When you enter into a business partnership, drafting a partnership agreement is a must. While it is possible to create a partnership without a partnership agreement, doing so is risky and can lead to problems between partners down the road. A well-drafted partnership agreement should address in detail all elements of the business, including the features of the business relationship between the partners.
INVESTMENT AMOUNT AND DIVISION OF LABOR. The first and probably most important items to include in a partnership agreement are the individual investment amounts and the division of labor between partners. Investment in a business is not always monetary – an investment can include providing the building or other real property for the business, as well as specialized equipment for the business. It is important to itemize these types of investments in the partnership agreement.
The next step is to determine which of the partners will take on the management responsibility for the business. It may well be that the partner who invests the most does not, in fact, want to have an active role in managing the business. The partners might also decide to base the control of the partnership on the amount invested, or they may want to divide control equally, giving each partner equal voting power. Determining the roles that each business partner will play in the business is extremely important, as the success of a business often depends on its management. Memorializing this management structure in the partnership agreement is vital.
PROFIT SHARING AND FINANCIAL MANAGEMENT. Other important elements of a partnership agreement include profit sharing and financial management. Everyone involved in the business will hope to turn a profit, but the profits may be paid out in a variety of ways. For instance, the partners may decide to invest a set percentage of the profits back into the business. Another aspect of profit sharing is determining if the managing partners will receive a salary. Deciding how to manage the finances of the business is equally important.

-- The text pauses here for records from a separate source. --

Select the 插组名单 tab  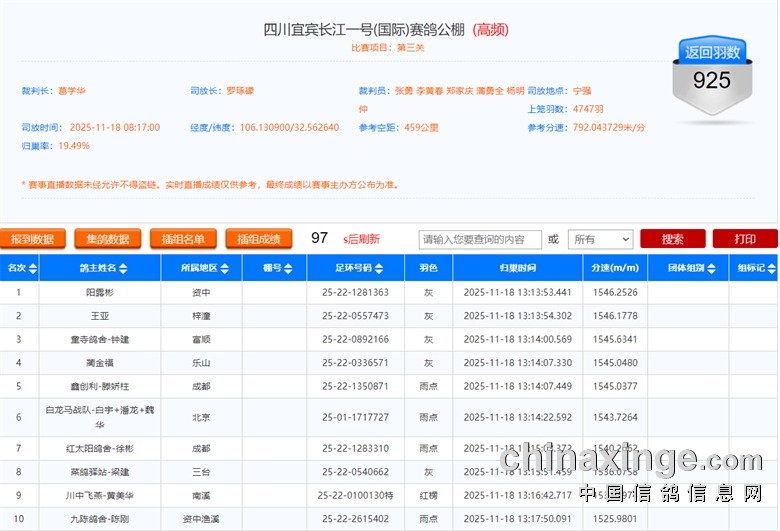[x=183, y=239]
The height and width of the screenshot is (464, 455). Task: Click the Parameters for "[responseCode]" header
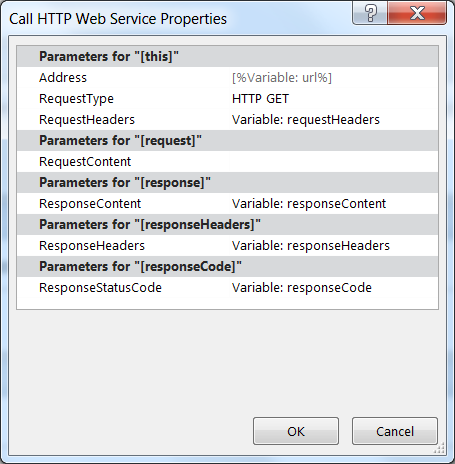coord(227,266)
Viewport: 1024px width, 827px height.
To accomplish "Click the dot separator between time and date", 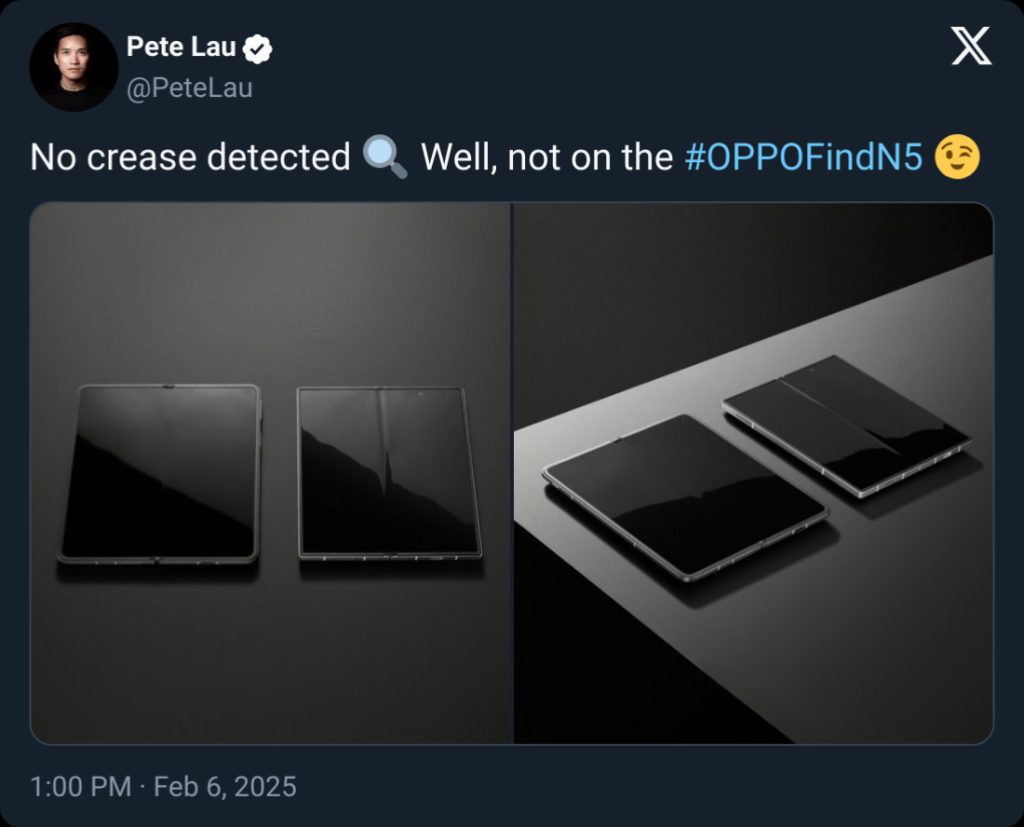I will click(x=144, y=786).
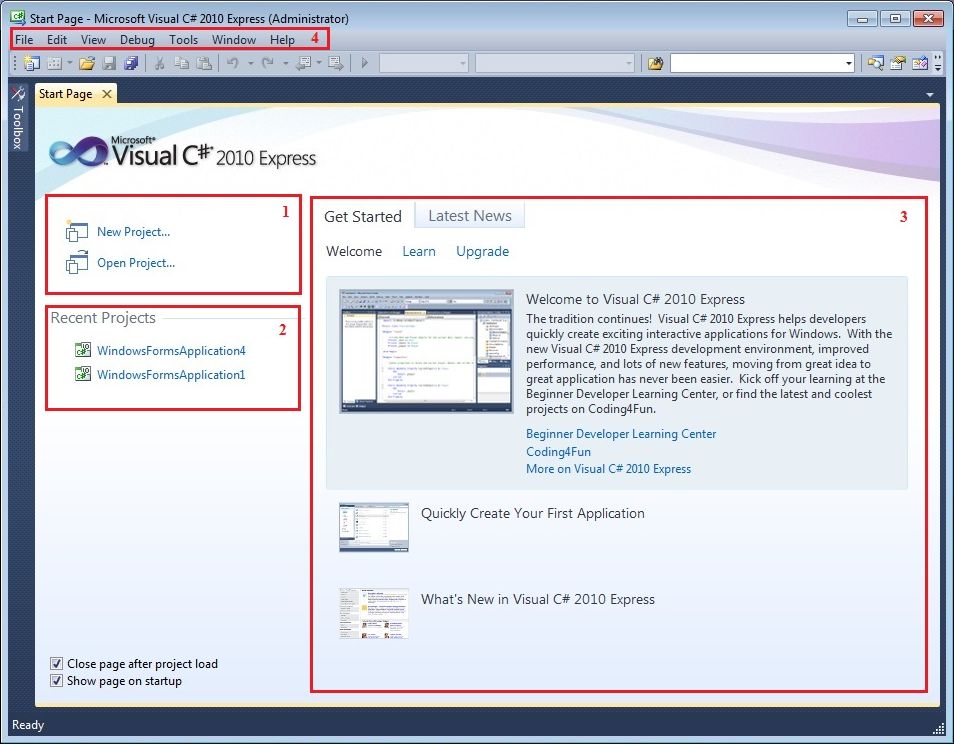
Task: Open the Debug menu
Action: (137, 40)
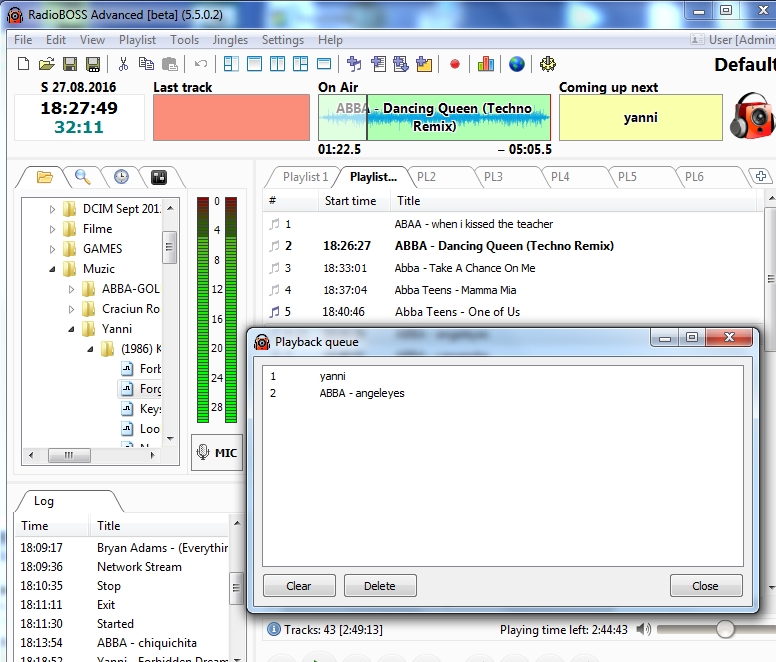Click the globe broadcast icon

click(x=516, y=64)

The partners will need to choose a bank in which to open the business’s account, whether the business will have a line of credit, and which partners should have signing power for the business’s finances.
MANAGING DISAGREEMENTS AMONG PARTNERS. Other areas that may be covered in the partnership agreement include how to manage any disagreements, as well as how to deal with a partner who wants out of the business. While partnerships are often started by friends, disagreements are natural in any relationship, and it can be helpful to determine how the partners will work out these disagreements as they arise. Further, if a partner decides down the road that he or she wants out of the business, it’s a good idea to state in writing how such a situation will be handled. The partnership agreement can provide details on the buy-out process, taking into account each partner’s initial investment.
Properly creating a business partnership can lead a business down the path to success. Having a partnership agreement that maps out all aspects of the partnership is an essential component of the process. For those unsure of how to begin, or simply want a “legal eye” to look over the draft of a partnership agreement, give us a call at 253.858.5434 for help. We proudly represent clients throughout Washington and Idaho and are available to meet in person, by phone, or via Skype or FaceTime.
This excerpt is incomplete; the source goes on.